QUESTION: Do you feel Batman: Under the Red Hood fits into Batman’s current live-action film tone?
JUDD WINICK: I’d say Christopher Nolan’s The Dark Knight was sort of the catalyst. After seeing that film, it got my juices going thinking that we could do something like that with a Red Hood arc. At the time, I didn’t even know what Warner Premiere was working on. It all started with a quick email to Gregory (Noveck) asking if they were looking for any more Batman features. Comics and film present very specific camps for the characters and the stories. Animation should be its own genre that straddles between the two that can give comic fans the product their hoping to see, and provide a new vision for the fans who only know these characters in the most mainstream way.
QUESTION: Do you like presenting your stories in animated form?

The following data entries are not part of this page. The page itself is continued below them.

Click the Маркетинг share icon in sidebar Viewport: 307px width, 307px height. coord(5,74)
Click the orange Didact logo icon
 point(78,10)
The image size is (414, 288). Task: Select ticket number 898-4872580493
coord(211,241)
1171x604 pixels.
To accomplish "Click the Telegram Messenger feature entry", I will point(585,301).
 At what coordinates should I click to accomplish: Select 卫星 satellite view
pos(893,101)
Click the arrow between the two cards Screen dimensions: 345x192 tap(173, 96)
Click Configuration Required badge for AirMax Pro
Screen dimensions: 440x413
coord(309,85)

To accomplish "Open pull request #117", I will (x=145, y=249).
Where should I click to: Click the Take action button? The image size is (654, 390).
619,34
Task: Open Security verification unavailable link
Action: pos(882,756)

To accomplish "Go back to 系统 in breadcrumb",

JUDD WINICK: I really do. I’m a cartoonist. I don’t draw for money, and mostly what I do is the writing. But that’s how I view myself more than anything else -– as a cartoonist. I grew up on animation, and I always loved knowing that the cartoons on the page could actually come to life. I worshipped at the alter of Chuck Jones, and realized at a very young age that one guy did all the things I love best. I love it as a medium and I love how it’s evolved. Animation features have exploded –- there is more high-end animation being produced now than ever before, and I think that’s great.